## WHAT YOU NEED TO DO
Retype every entry word for word. Omit the pictures.

Records excerpted from a collection:
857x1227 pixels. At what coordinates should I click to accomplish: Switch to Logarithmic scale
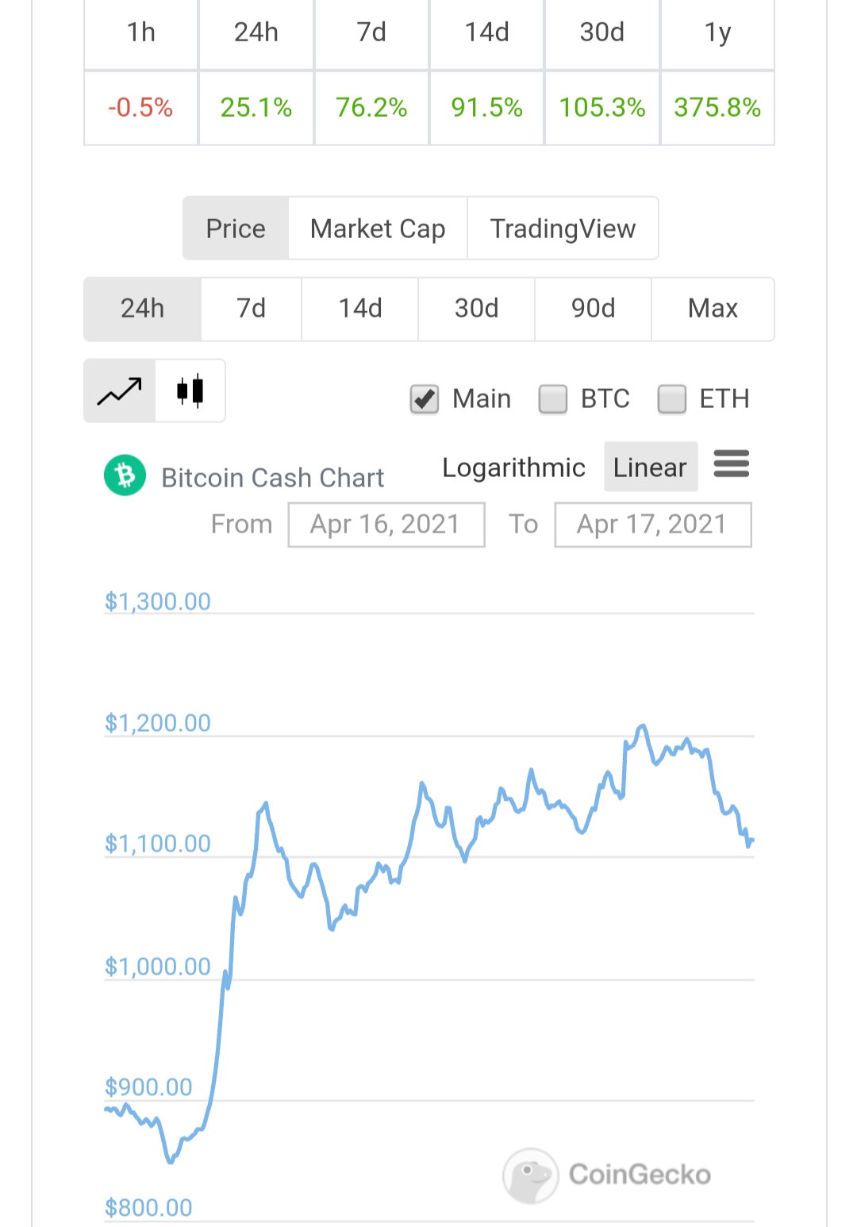click(x=513, y=467)
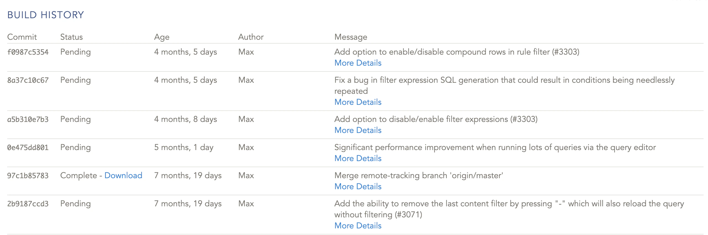Viewport: 708px width, 235px height.
Task: Select commit hash 2b9187ccd3
Action: coord(28,204)
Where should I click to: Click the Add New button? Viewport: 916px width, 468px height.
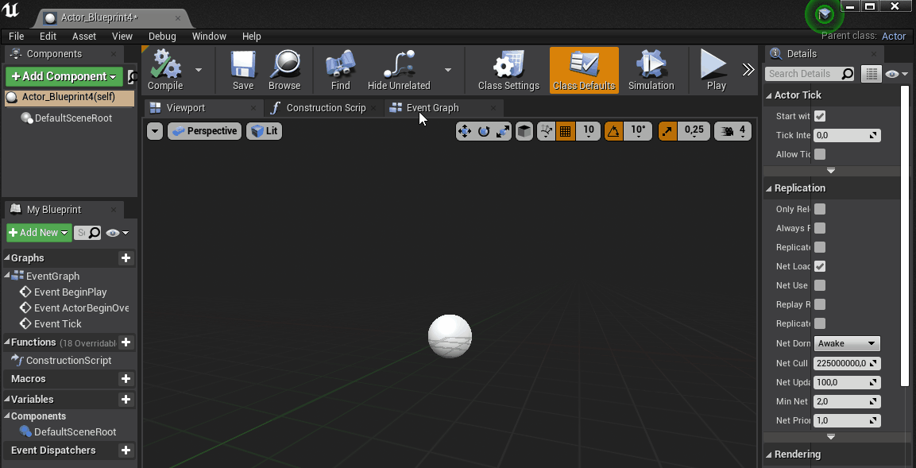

## RESPONSE BOX
857x1227 pixels. At what coordinates should I click to accomplish: Switch to Logarithmic scale
click(x=513, y=467)
Viewport: 708px width, 235px height.
Task: Select commit hash 2b9187ccd3
Action: coord(28,204)
Where should I click to: Click the Add New button? Viewport: 916px width, 468px height.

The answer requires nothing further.